Butein Alleviates Cerebral Ischemic Reperfusion Injury by Modulating the TLR4/NF-κB Pathway

Background: Cerebral ischemia-reperfusion (CI/R) injury poses significant threats to human health due to its high disability, morbidity, and mortality rates. This study investigates the effects of Butein in oxidative stress-induced injuries in PC12 cells and its underlying mechanism on CI/R injury.Methods: An oxygen-glucose deprivation/reoxygenation (OGD/R) model was established using PC12 cells to examine the impact of Butein on CI/R injury.
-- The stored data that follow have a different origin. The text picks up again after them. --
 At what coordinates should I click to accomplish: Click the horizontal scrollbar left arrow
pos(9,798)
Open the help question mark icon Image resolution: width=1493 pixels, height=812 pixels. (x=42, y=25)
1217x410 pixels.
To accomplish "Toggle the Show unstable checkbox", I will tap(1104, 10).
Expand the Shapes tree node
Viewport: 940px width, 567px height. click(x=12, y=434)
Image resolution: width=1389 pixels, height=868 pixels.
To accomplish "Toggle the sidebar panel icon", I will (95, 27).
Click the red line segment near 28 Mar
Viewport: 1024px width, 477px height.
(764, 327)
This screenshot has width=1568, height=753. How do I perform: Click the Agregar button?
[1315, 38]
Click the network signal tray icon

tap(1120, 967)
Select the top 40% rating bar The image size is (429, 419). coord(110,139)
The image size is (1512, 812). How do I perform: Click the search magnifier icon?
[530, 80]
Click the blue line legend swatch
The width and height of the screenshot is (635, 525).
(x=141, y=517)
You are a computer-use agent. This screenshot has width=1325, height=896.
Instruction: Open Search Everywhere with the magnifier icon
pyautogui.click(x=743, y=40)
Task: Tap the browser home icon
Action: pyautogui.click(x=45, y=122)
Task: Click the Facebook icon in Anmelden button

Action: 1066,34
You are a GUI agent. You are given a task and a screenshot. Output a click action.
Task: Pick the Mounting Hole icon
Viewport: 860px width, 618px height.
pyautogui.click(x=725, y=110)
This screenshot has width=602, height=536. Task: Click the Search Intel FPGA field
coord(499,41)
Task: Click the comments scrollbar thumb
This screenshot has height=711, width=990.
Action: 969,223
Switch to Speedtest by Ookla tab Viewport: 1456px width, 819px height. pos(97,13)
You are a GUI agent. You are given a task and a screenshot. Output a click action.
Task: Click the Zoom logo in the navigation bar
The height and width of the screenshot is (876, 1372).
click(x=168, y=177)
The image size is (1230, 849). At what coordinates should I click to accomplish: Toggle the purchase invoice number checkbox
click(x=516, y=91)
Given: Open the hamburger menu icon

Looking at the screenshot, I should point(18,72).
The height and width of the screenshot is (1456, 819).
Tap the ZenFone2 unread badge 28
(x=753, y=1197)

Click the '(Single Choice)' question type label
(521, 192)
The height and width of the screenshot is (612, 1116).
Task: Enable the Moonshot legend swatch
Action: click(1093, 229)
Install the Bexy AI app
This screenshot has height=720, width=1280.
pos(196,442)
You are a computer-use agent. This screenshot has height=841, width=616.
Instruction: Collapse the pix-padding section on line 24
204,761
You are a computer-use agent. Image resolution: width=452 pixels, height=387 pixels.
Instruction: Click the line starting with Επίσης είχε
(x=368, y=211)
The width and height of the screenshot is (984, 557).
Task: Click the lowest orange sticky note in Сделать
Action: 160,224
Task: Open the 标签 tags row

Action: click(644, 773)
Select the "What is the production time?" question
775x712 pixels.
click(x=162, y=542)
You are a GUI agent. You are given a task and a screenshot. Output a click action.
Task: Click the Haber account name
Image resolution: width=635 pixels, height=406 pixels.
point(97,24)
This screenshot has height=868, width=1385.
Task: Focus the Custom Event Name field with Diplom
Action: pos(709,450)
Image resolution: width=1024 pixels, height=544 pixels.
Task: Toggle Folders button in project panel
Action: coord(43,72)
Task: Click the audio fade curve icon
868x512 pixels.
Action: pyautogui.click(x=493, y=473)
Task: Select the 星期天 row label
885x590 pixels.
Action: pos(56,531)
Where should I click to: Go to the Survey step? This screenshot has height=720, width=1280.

Cell viability and apoptosis were assessed using Cell Counting Kit-8 (CCK-8) and flow cytometry (FCM) techniques, respectively. Protein expressions of toll-like receptor 4 (TLR4), nuclear factor kappa-B (NF -KB), B-cell lymphoma-2 (Bcl-2) and BCL-2-associated X protein (Bax) were determined by Western blot assay. Additionally, Butein's effects on the levels of superoxide dismutase (SOD), malondialdehyde (MDA), and reactive oxygen species (ROS) in OGD/R cells were evaluated using xanthine oxidase, thiobarbituric acid methods, and flow cytometry, respectively. Results: Butein augmented the viability of PC12 cells under OGD/R conditions and diminished cell apoptosis. It notably suppressed ROS and MDA production while increased SOD levels. Furthermore, Butein treatment led to a marked reduction in TLR4 and NF -KB expressions. Notably, combining Butein with si-TLR4 enhanced the protective effect of Butein against CI/R injury.Conclusions: Butein mitigates oxidative stress and reduces apoptosis by inhibiting the TLR4/NF-KB pathway, offering potential therapeutic benefits against CI/R injury.